De tal modo, un cuerpo debilitado por carencias nutricionales tolera menos los episodios febriles y la deshidratación que conllevan estas enfermedades, lo que podría explicar por qué muchos enfermos refieren síntomas más intensos y prolongados en el brote actual. En adición, el comportamiento de las arbovirosis es un círculo peligroso: la malnutrición exacerba la infección y complica la evolución clínica, pero la infección también agudiza la primera por pérdida de apetito, mala absorción de nutrientes y mayor gasto metabólico. Es así como la fatiga posviral se prolonga semanas o meses, más aún ante la imposibilidad de suplementar la dieta de los convalecientes con proteínas, vitaminas e hidratación; algo difícil de lograr en la Cuba actual, donde incluso el huevo y la leche se han vuelto artículos de lujo para muchos hogares.

En suma, la confluencia de la epidemia de arbovirosis con la crisis de infraestructura y la inseguridad alimentaria ha configurado una nueva interconexión de colapsos en la policrisis estructural que viven los cubanos. La extensión de este flagelo representa un riesgo sanitario y social: un pueblo mal alimentado es un pueblo inmunológicamente indefenso; un pueblo enfermo no puede asistir a jornadas lectivas, laborales, productivas. Una fuente vinculada con el sistema sanitario en Cuba comentó a FMP que varios hospitales de la capital están trabajando con poco personal debido a las bajas por las arbovirosis. 

A corto plazo, las perspectivas son preocupantes. Mientras no se logre frenar la transmisión del dengue, chikunguña y oropouche, y no se mitiguen las causas subyacentes, es probable que la situación epidemiológica siga deteriorándose hasta generar fases de transmisión endémica continua de estas enfermedades, con picos estacionales cada vez más altos, de otro modo fácilmente prevenibles. Además, el hecho de que circule con mayor incidencia el serotipo DEN-4 del dengue, sumado a la gran proporción de la población que ya tuvo la enfermedad en el pasado, eleva el riesgo de más casos de dengue hemorrágico (la forma potencialmente mortal de la fiebre).
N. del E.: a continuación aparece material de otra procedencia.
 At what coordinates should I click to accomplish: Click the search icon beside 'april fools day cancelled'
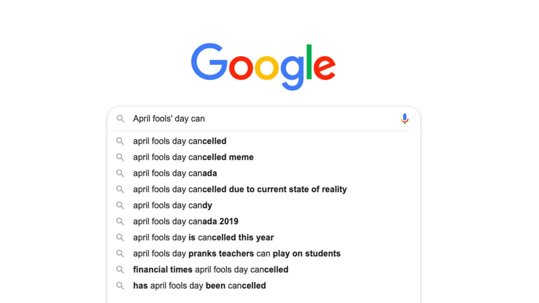tap(120, 141)
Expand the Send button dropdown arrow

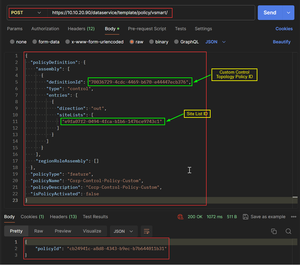(288, 13)
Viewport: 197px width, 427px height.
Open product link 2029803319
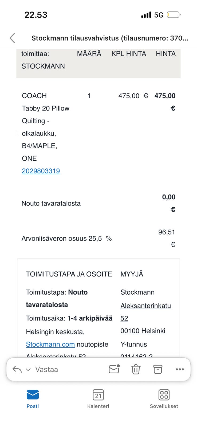point(41,171)
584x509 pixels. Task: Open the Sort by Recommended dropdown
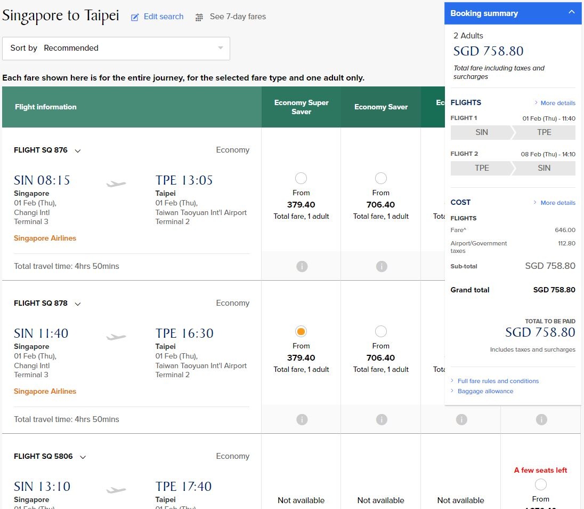pos(116,49)
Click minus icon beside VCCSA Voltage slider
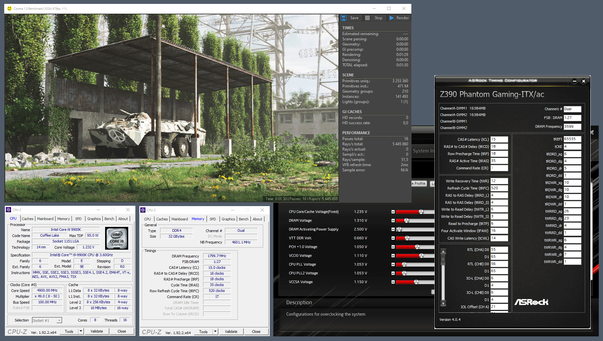The height and width of the screenshot is (341, 603). tap(393, 282)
Asimismo, la continua debilidad nutricional tiende a aumentar el riesgo de enfermedades oportunistas (como la tuberculosis) y de hacer resurgir enfermedades erradicadas (como la anemia severa, el escorbuto o avitaminosis), sobre todo en grupos marginados.

En este panorama se incrementa el riesgo de una sindemia en Cuba, fenómeno conocido como la interacción sinérgica entre múltiples epidemias o condiciones de salud —biológicas, sociales y ambientales— que coexisten en una población y se refuerzan mutuamente, agravando los efectos negativos sobre la salud individual y colectiva. 

En este caso, la policrisis estructural en Cuba combina la emergencia alimentaria, la sanitaria y la energética en una espiral difícil de romper. Aunque el Gobierno avance en ensayos clínicos de potencial paliativo o priorice la fumigación e higienización en zonas de mayor incidencia, esas medidas resultan periféricas si no van acompañadas de soluciones socioeconómicas más profundas. 

Mientras sean mayoría los cubanos que no pueden cubrir sus necesidades calóricas básicas, que experimentan inseguridad hídrica y energética, que sobreviven en una infraestructura colapsada, cualquier enfermedad, por leve que sea, tendrá efectos agravados. De continuar esa inercia, la sociedad cubana está expuesta a la normalización de niveles altos de enfermedades infecciosas antes bajo control, con una población cada vez más debilitada y menor capacidad de respuesta institucional.